Os satélites da NASA agora flagram nuvens invisíveis de metano subindo de campos de gás, como plumas coloridas sobre o deserto.
Os números finais desmontam o mito. Em 2025, a concentração de metano na atmosfera chegou a 1,95 parte por milhão, quase três vezes o nível pré-industrial de 0,7, segundo a NASA.

De acordo com a Agência Internacional de Energia, os Estados Unidos são hoje o maior emissor de metano do setor de óleo e gás do mundo. Só em 2023, esse metano teve um impacto climático equivalente a 301 usinas de carvão funcionando ao mesmo tempo.
| O que a indústria dizia | O que a indústria sabia |
|---|---|
| O gás natural é energia limpa e queima praticamente sem emissões. | Metano vaza em toda a rede e retém cerca de 80 vezes mais calor que o CO2 em 20 anos. |
| O volume de gás perdido é pequeno. | Estudo próprio de 1979 já indicava perdas de duas a quatro vezes maiores que o oficial. |
| O gás é o combustível ponte para as renováveis. | Vazamento de apenas 3% a 4% anula a vantagem climática sobre o carvão. |
| A taxa de vazamento é de 1,4%, comprovada por estudo com a EPA. | A EPA não tinha expertise para revisar, e o estudo só olhou empresas voluntárias. |
A mesma chama chega à Amazônia
A história parece distante, mas o roteiro é o mesmo que aterrissa no debate energético brasileiro. O gás natural volta a ser apresentado como transição limpa, ponte segura, futuro de baixo carbono.
Enquanto isso, a crise climática que esse combustível ajudou a acelerar já cobra seu preço na região. Secas mais duras, rios mais baixos e queimadas mais intensas atingem quem vive e produz na floresta.
A Amazônia tem outras respostas para oferecer. A bioeconomia, os saberes ancestrais dos povos da floresta e as fontes renováveis apontam para uma transição de verdade, não para uma promessa de marketing repetida por meio século.
Depois de cinco décadas sustentando que o gás era limpo, a indústria conseguiu prender o mundo a mais um combustível fóssil. A pergunta que fica é simples. Quantas vezes ainda vamos comprar a mesma chama azul antes de exigir a energia que a floresta e o clima realmente pedem?

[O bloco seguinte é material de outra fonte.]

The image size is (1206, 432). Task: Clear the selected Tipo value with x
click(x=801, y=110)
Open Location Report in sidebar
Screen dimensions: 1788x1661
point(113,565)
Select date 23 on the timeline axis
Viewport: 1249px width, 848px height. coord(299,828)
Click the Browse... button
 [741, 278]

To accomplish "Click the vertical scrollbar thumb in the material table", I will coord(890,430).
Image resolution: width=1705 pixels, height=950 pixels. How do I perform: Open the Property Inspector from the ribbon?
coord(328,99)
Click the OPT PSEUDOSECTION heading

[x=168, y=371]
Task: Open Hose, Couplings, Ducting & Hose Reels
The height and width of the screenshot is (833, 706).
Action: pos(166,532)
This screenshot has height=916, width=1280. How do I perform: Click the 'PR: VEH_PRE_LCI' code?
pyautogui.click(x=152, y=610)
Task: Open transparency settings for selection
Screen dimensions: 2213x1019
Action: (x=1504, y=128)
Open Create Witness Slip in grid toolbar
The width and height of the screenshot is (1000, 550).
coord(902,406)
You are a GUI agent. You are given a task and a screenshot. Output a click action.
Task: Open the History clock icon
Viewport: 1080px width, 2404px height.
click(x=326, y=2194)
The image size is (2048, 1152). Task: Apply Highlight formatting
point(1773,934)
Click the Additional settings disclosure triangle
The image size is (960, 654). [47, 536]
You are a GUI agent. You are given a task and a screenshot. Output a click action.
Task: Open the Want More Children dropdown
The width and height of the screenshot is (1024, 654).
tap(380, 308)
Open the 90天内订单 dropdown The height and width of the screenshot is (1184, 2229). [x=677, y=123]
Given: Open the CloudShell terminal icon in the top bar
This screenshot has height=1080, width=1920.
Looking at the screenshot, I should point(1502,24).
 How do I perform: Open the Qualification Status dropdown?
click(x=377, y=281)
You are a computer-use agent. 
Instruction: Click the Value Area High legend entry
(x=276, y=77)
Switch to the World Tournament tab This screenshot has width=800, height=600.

Fonte: Center for Climate Integrity. The Fraud of Clean Natural Gas. How Big Oil and Gas Created the Myth that Natural Gas is a Climate Solution. Autoria de Rebecca John, Rebecca Leber e Davis Allen. Julho de 2026. Dados adicionais atribuídos no corpo do texto ao Programa das Nações Unidas para o Meio Ambiente, à NASA, à missão MethaneSAT e à Agência Internacional de Energia, conforme citados no relatório.
Matéria publicada originalmente na edição 156 da Revista Amazônia.